The solution is to separate proof of vaccination from patient information. The technology is available to validate proof of inoculations without having to rely on paper cards or access to patient records, and it is secure and impossible to copy. Using distributed ledger technology, which is the foundation of blockchain security, healthcare providers can provide proof of vaccination in digital form that is secure, updatable and can be accessed from anywhere.

The Challenge of Vaccine Validation

Much of the controversy around issuing proof of coronavirus vaccination is illustrated by the loaded phrase “vaccine passport.” A passport is a credential issued by the U.S. Passport Office to show proof of identity and citizenship. To issue a passport, the government needs proof of citizenship such as a birth certificate or social security card. Everything is handled by one central office that secures your personal data, e.g., your social security number, in exchange for a passport.

There is no central agency responsible for managing medical records but instead, patient records are maintained by doctors’ offices, clinics, hospitals and care facilities. Those records are protected by HIPAA to secure patient privacy, making data access and sharing more difficult. In addition, those medical records need to be secured. There was a 25% increase in healthcare data breaches in 2020 as cybercriminals try to steal personal medical data for Medicare fraud and to falsify prescriptions.

By creating a digital trust ecosystem powered by distributed ledger technology, providers can validate patient information, such as vaccines, without ever exposing sensitive personal information.

Distributed Ledger Security

A digital trust ecosystem is a cloud infrastructure that organizations opt into to enable digital authentication of personal identity and credentials, such as having a valid driver’s license, accreditation or vaccination status. Although the technology behind digital trust is sophisticated, the concept is simple.

Distributed ledger technology enables secure authentication by validating data without storing it. In the case of patient health information, information such as vaccination status for a patient is validated by the healthcare provider and that status is shared with the ecosystem. The digital trust system then uses distributed ledger to record the patient status and secure it.

Since the ledger is distributed, authentication keys are stored on multiple locations in the cloud. The system must synchronize all the keys and they need to match to authenticate a record. This makes the system secure since no single key that provides access, plus the data is encrypted.

To create a personal vaccine validation, the patient opts into the ecosystem to create a social contract with their doctor or healthcare professional. The healthcare provider then issues a unique QR code to the patient that they can store on their smartphone showing proof of vaccination status. When asked for vaccine verification, anyone can scan the QR code to review vaccination status.

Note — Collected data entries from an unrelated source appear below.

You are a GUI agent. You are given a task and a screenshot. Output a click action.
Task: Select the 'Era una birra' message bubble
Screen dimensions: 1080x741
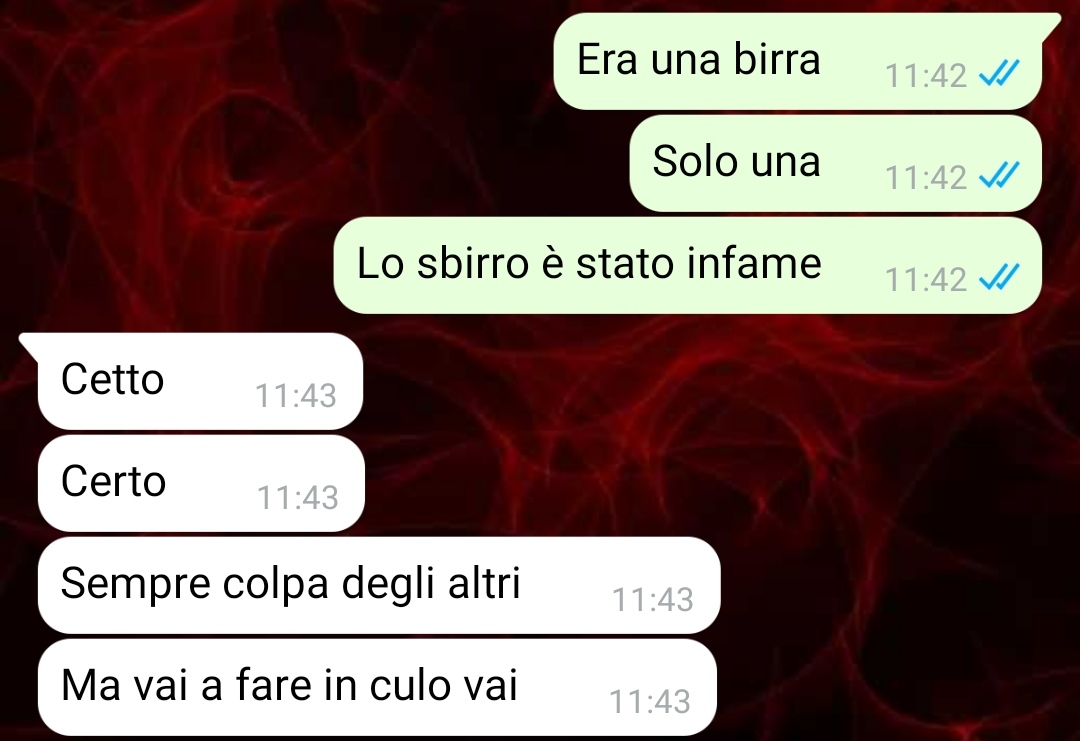798,61
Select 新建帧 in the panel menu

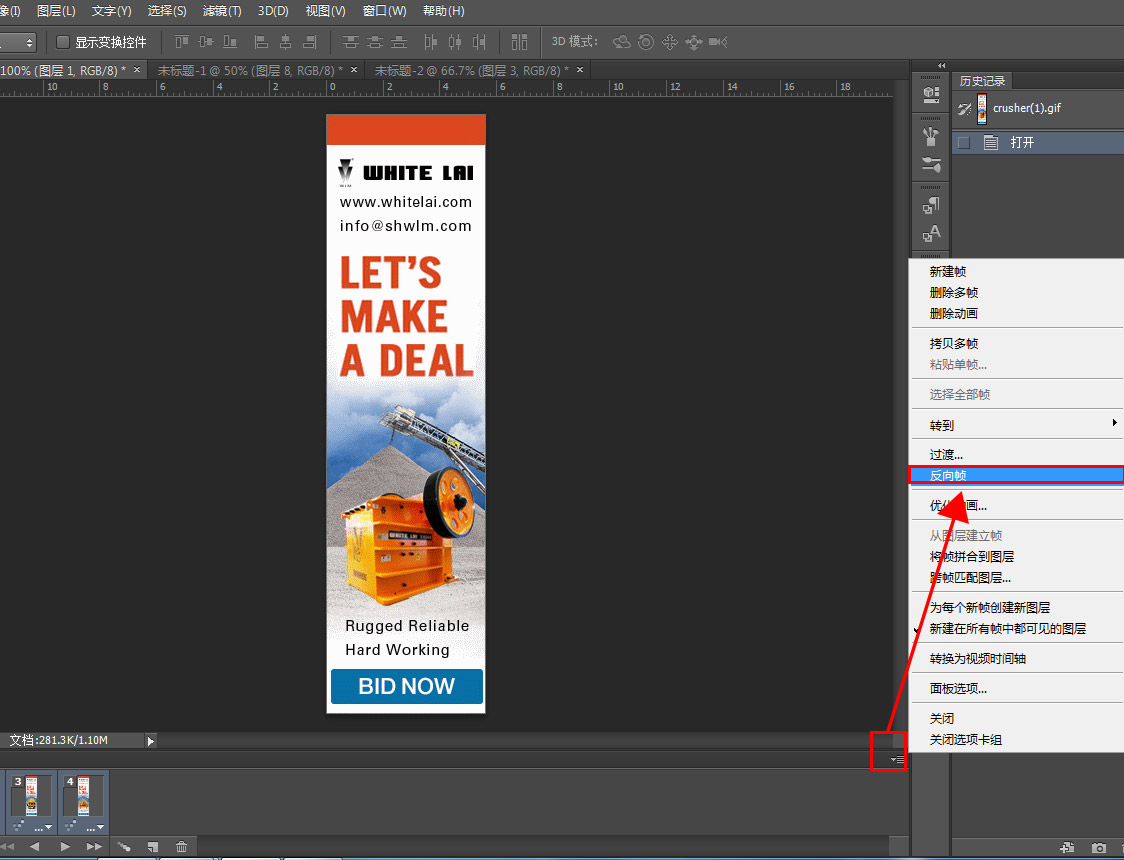948,272
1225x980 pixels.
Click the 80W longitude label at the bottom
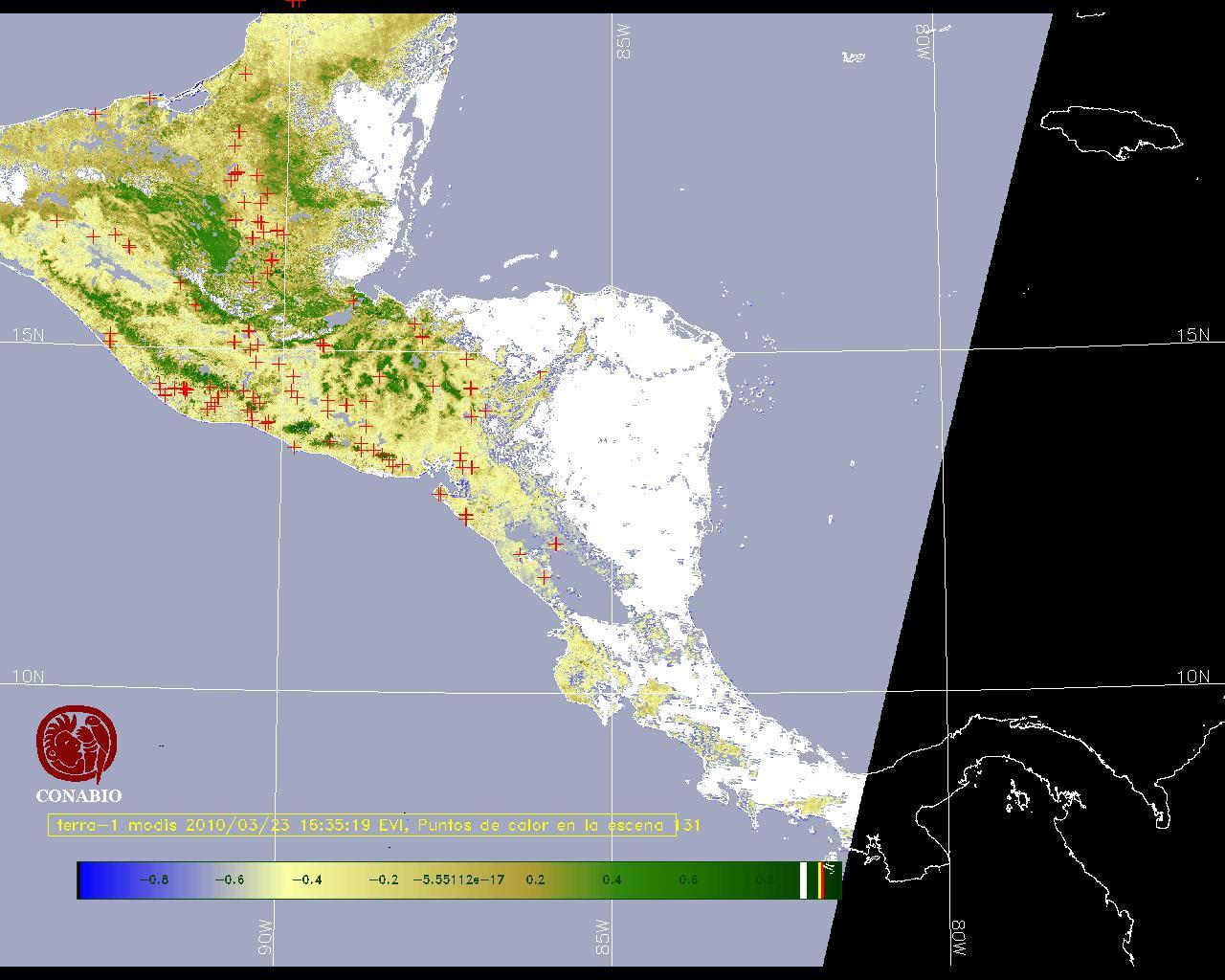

Extensible As Well As Secure

There are many advantages to creating a digital authentication record: It protects the patient and the healthcare institution by maintaining patient privacy; Information is shared in real-time so status can be amended or updated at any time; The system also generates a secure audit trail for regulatory compliance.

Like physical IDs, these digital credentials can have an expiry as well. Patient information shared from the healthcare institution, such as date of the vaccination and patient age, coupled with the efficacy of the vaccine can be used to determine when the digital credential expires.

The digital trust ecosystem also is extensible. Other groups can opt-in, such as school systems, airlines, sports venues, theaters and corporations. While the QR code can be used to verify vaccine status, it can also be used for other purposes such as a corporate or student ID. And the sole purpose of the QR code is to validate a specific query; personal information isn’t needed or exposed. The binding of the code to the individual’s identity ensures that the code cannot be forged or misused while also allowing offline capabilities.

It appears the COVID-19 pandemic will be with us for a while yet, and it’s uncertain how the need for proof of vaccination will progress. No matter which way the regulations go, the technology is there to provide simple and secure vaccination authentication while protecting patient records.